Jan 13, 2012 at 11:54 PM | Unregistered CommenterPharos

Perhaps Josh should draw her wearing a boiler suit in an air raid shelter lit by a swinging Coleman lamp.

This kind of muddled thinking pervades the Green movement worldwide. Schoolchildren are taught about global warming and tend organic veggie patches when they should be learning science and maths. The primitive paganism of the Gaia worshippers, enabled by technologically driven wealth, would be laughable if it wasn't costing us all so much money.

Poirot declared that retiring to grow vegetable marrows in the country was a form of premature senility and intellectual suicide many decades ago. Nothing has changed.

Jan 14, 2012 at 1:11 AM | Unregistered Commenterjohanna

A cucumber would seem to be green, renewable, and sustainable. Any discussion about sea cucumbers?

Jan 14, 2012 at 1:47 AM | Unregistered Commentereyesonu

Peer review or pear review ? :)

Jan 14, 2012 at 7:40 AM | Unregistered CommenterJeroen B.

Reminds me of the Spitting Image sketch featuring Maggie treating the cabinet to dinner:

Waitress: Would you like to order, sir?

Thatcher: Yes. I will have the steak.

Waitress: How would you like it?

Thatcher: Oh, raw, please.

Waitress: And what about the Vegetables?

Thatcher: Oh, they'll have the same as me!

Too funny

Jan 14, 2012 at 8:46 AM | Unregistered CommenterMangoChutney

Any discussion about sea cucumbers?

Delicious and abundant

Jan 14, 2012 at 8:48 AM | Unregistered CommenterMangoChutney

I am surprised that watermelons were not mentioned.

Jan 14, 2012 at 3:51 PM | Unregistered CommenterDon Pablo de la Sierra

OH, and Josh, this is probably your best.

Jan 14, 2012 at 3:52 PM | Unregistered CommenterDon Pablo de la Sierra

@johanna

You are evidently unaware that maintaining an allotment can provide the physical exercise said to postpone senility. (And, in my case, the hilly cycle ride back and forth, don't hurt, either.)

Of course, Poirot would do nothing so common as break into a sweat, not even to preserve his little grey cells.

Jan 15, 2012 at 8:28 PM | Unregistered CommenterFred Streeter

Au contraire, Fred, Poirot (and Holmes) were firmly of the view that the work of the little grey cells requires stillness and meditation :)

Holmes did concede that physical exercise has its place (as he was apparently an accomplished boxer, swordsman and singlestick player). But they both agreed that rural life has a stultifying effect on the critical faculties. Studying the growth of one's vegetable marrows could never be as enlightening as studying the concentrated knowledge and events that the metropolis offers. ;)

Of course you are right that Poirot would never be so common as to sweat. At worst, and very much against his inclination, he might perhaps perspire, although never profusely.

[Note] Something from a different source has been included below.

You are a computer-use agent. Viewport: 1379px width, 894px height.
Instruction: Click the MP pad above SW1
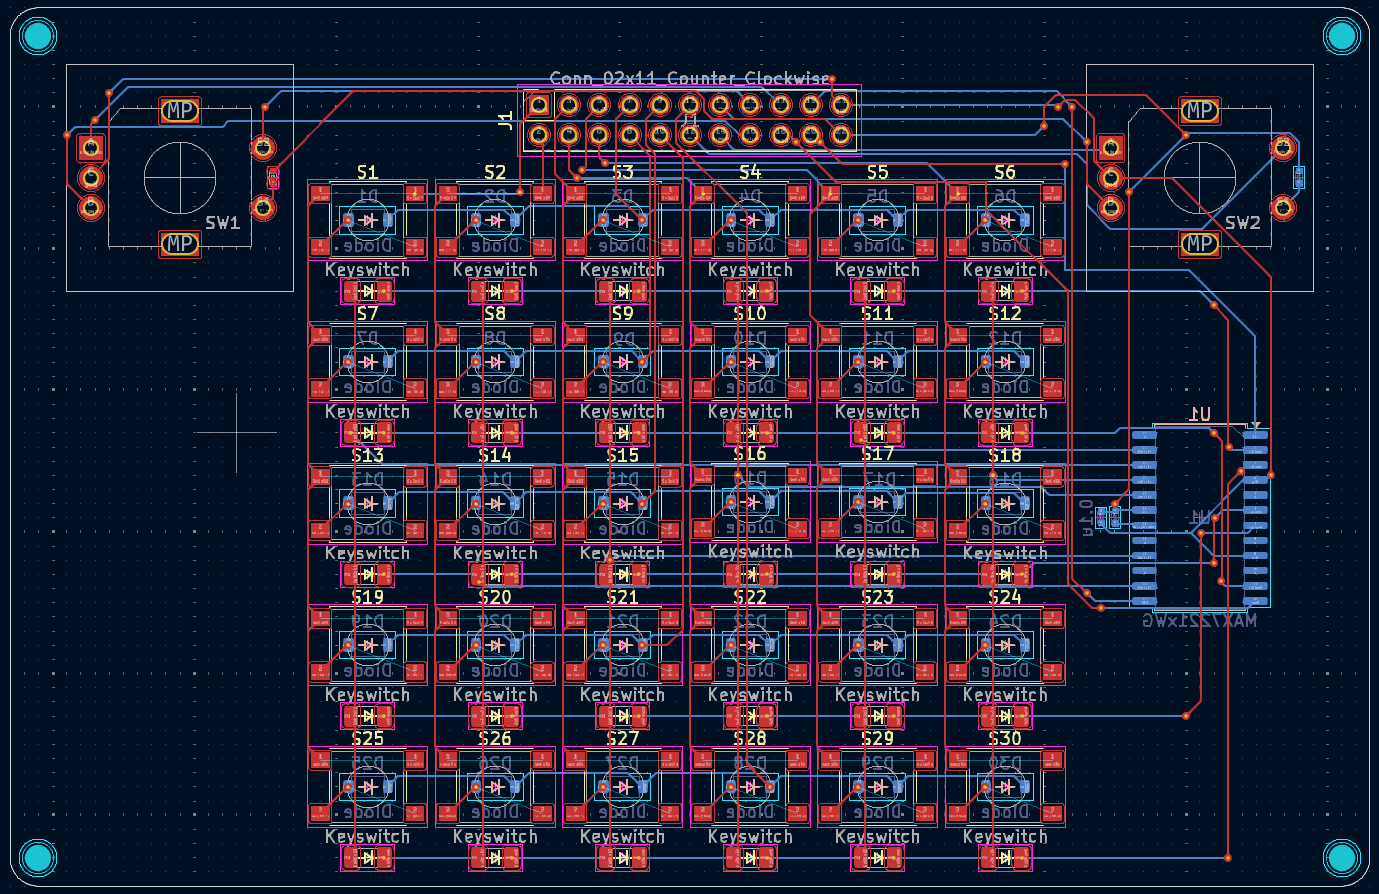(178, 111)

Seriously, growing things can be a pleasurable hobby for rich Westerners, or a potentially good business for farmers, but to call it any more than that is sheer mysticism. And I am a keen gardener who is fond of the countryside and the bush.

Jan 15, 2012 at 10:57 PM | Unregistered Commenterjohanna

@johanna

Exercise to preserve the little grey cells, stillness and meditation to exercise them?
Perhaps we can agree to that?

... could never be as enlightening as studying the concentrated knowledge and events that the metropolis offers.
But that was yesterday. Now, I inhabit this virtual metropolis.

Jan 16, 2012 at 10:27 PM | Unregistered CommenterFred Streeter

Fred - as Holmes might have said - touche (sorry, can't do the thingy over the 'e').